Stored dataset items
== Segment start ==
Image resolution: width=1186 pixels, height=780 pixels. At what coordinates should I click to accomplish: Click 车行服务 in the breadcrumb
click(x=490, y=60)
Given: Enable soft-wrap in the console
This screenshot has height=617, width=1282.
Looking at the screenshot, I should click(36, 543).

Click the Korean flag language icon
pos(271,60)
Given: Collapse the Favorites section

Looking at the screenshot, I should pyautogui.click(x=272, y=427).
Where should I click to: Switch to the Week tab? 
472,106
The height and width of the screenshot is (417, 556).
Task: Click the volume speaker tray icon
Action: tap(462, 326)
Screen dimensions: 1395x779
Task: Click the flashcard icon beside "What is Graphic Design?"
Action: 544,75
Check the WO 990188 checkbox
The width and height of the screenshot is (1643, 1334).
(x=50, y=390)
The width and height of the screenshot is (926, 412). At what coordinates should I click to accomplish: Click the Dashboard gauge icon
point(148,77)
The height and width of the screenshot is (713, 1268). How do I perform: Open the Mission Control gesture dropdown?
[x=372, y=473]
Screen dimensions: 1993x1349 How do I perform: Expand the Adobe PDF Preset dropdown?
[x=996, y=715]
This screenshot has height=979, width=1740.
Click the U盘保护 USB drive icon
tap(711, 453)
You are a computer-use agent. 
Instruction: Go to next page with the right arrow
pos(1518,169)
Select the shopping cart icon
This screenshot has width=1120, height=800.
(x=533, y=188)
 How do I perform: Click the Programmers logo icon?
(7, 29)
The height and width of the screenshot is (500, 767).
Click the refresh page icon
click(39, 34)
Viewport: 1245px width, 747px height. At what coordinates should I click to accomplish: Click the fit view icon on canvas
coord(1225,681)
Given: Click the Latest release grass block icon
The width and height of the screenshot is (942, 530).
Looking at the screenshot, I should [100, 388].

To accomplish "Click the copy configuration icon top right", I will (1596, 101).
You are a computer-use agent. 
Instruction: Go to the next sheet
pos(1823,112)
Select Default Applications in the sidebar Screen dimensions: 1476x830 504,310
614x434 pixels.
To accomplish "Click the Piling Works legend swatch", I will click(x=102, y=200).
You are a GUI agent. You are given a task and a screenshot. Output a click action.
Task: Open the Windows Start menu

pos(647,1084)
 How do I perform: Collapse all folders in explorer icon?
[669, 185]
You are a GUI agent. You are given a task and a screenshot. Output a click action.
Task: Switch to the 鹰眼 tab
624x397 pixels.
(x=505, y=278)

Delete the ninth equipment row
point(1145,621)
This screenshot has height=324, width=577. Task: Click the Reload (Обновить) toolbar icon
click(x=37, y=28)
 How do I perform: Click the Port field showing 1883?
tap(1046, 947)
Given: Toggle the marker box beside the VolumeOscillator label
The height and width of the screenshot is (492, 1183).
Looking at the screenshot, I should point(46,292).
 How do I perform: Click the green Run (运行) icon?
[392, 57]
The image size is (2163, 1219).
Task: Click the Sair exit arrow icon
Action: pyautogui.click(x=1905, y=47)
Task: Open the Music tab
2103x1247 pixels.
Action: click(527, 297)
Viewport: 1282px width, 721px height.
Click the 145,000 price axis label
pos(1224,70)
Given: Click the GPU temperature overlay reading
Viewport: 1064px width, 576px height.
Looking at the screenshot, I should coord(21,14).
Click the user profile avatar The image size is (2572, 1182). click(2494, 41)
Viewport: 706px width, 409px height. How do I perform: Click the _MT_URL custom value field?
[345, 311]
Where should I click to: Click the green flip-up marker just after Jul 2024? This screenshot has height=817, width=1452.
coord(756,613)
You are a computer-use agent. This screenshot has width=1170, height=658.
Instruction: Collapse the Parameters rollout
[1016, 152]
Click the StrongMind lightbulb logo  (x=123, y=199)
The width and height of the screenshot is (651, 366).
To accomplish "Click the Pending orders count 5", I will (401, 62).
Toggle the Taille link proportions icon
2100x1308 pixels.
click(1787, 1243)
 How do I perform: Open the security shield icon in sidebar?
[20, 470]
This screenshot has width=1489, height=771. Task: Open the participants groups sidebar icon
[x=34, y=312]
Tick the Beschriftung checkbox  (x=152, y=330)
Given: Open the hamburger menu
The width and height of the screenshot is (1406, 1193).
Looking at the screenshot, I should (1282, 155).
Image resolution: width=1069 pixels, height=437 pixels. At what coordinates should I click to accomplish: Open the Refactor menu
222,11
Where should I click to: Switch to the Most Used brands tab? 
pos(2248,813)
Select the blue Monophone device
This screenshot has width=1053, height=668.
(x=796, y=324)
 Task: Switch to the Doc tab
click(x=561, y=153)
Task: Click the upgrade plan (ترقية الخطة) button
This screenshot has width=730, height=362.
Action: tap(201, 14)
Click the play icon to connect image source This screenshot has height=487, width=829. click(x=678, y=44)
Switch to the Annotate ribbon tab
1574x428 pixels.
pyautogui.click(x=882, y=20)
== Segment end ==
Task description —
Write out each entry above exactly as it is written.

Response to this exercise —
Image resolution: width=1186 pixels, height=780 pixels. At what coordinates should I click to accomplish: Click 车行服务 in the breadcrumb
click(x=490, y=60)
Given: Enable soft-wrap in the console
This screenshot has height=617, width=1282.
Looking at the screenshot, I should click(36, 543).

Click the Korean flag language icon
pos(271,60)
Given: Collapse the Favorites section

Looking at the screenshot, I should pyautogui.click(x=272, y=427).
Where should I click to: Switch to the Week tab? 
472,106
The height and width of the screenshot is (417, 556).
Task: Click the volume speaker tray icon
Action: tap(462, 326)
Screen dimensions: 1395x779
Task: Click the flashcard icon beside "What is Graphic Design?"
Action: 544,75
Check the WO 990188 checkbox
The width and height of the screenshot is (1643, 1334).
(x=50, y=390)
The width and height of the screenshot is (926, 412). At what coordinates should I click to accomplish: Click the Dashboard gauge icon
point(148,77)
The height and width of the screenshot is (713, 1268). How do I perform: Open the Mission Control gesture dropdown?
[x=372, y=473]
Screen dimensions: 1993x1349 How do I perform: Expand the Adobe PDF Preset dropdown?
[x=996, y=715]
This screenshot has height=979, width=1740.
Click the U盘保护 USB drive icon
tap(711, 453)
You are a computer-use agent. 
Instruction: Go to next page with the right arrow
pos(1518,169)
Select the shopping cart icon
This screenshot has width=1120, height=800.
(x=533, y=188)
 How do I perform: Click the Programmers logo icon?
(7, 29)
The height and width of the screenshot is (500, 767).
Click the refresh page icon
click(39, 34)
Viewport: 1245px width, 747px height. At what coordinates should I click to accomplish: Click the fit view icon on canvas
coord(1225,681)
Given: Click the Latest release grass block icon
The width and height of the screenshot is (942, 530).
Looking at the screenshot, I should [100, 388].

To accomplish "Click the copy configuration icon top right", I will (1596, 101).
You are a computer-use agent. 
Instruction: Go to the next sheet
pos(1823,112)
Select Default Applications in the sidebar Screen dimensions: 1476x830 504,310
614x434 pixels.
To accomplish "Click the Piling Works legend swatch", I will click(x=102, y=200).
You are a GUI agent. You are given a task and a screenshot. Output a click action.
Task: Open the Windows Start menu

pos(647,1084)
 How do I perform: Collapse all folders in explorer icon?
[669, 185]
You are a GUI agent. You are given a task and a screenshot. Output a click action.
Task: Switch to the 鹰眼 tab
624x397 pixels.
(x=505, y=278)

Delete the ninth equipment row
point(1145,621)
This screenshot has height=324, width=577. Task: Click the Reload (Обновить) toolbar icon
click(x=37, y=28)
 How do I perform: Click the Port field showing 1883?
tap(1046, 947)
Given: Toggle the marker box beside the VolumeOscillator label
The height and width of the screenshot is (492, 1183).
Looking at the screenshot, I should point(46,292).
 How do I perform: Click the green Run (运行) icon?
[392, 57]
The image size is (2163, 1219).
Task: Click the Sair exit arrow icon
Action: pyautogui.click(x=1905, y=47)
Task: Open the Music tab
2103x1247 pixels.
Action: click(527, 297)
Viewport: 1282px width, 721px height.
Click the 145,000 price axis label
pos(1224,70)
Given: Click the GPU temperature overlay reading
Viewport: 1064px width, 576px height.
Looking at the screenshot, I should coord(21,14).
Click the user profile avatar The image size is (2572, 1182). click(2494, 41)
Viewport: 706px width, 409px height. How do I perform: Click the _MT_URL custom value field?
[345, 311]
Where should I click to: Click the green flip-up marker just after Jul 2024? This screenshot has height=817, width=1452.
coord(756,613)
You are a computer-use agent. This screenshot has width=1170, height=658.
Instruction: Collapse the Parameters rollout
[1016, 152]
Click the StrongMind lightbulb logo  (x=123, y=199)
The width and height of the screenshot is (651, 366).
To accomplish "Click the Pending orders count 5", I will (401, 62).
Toggle the Taille link proportions icon
2100x1308 pixels.
click(1787, 1243)
 How do I perform: Open the security shield icon in sidebar?
[20, 470]
This screenshot has width=1489, height=771. Task: Open the participants groups sidebar icon
[x=34, y=312]
Tick the Beschriftung checkbox  (x=152, y=330)
Given: Open the hamburger menu
The width and height of the screenshot is (1406, 1193).
Looking at the screenshot, I should (1282, 155).
Image resolution: width=1069 pixels, height=437 pixels. At what coordinates should I click to accomplish: Open the Refactor menu
222,11
Where should I click to: Switch to the Most Used brands tab? 
pos(2248,813)
Select the blue Monophone device
This screenshot has width=1053, height=668.
(x=796, y=324)
 Task: Switch to the Doc tab
click(x=561, y=153)
Task: Click the upgrade plan (ترقية الخطة) button
This screenshot has width=730, height=362.
Action: tap(201, 14)
Click the play icon to connect image source This screenshot has height=487, width=829. click(x=678, y=44)
Switch to the Annotate ribbon tab
1574x428 pixels.
pyautogui.click(x=882, y=20)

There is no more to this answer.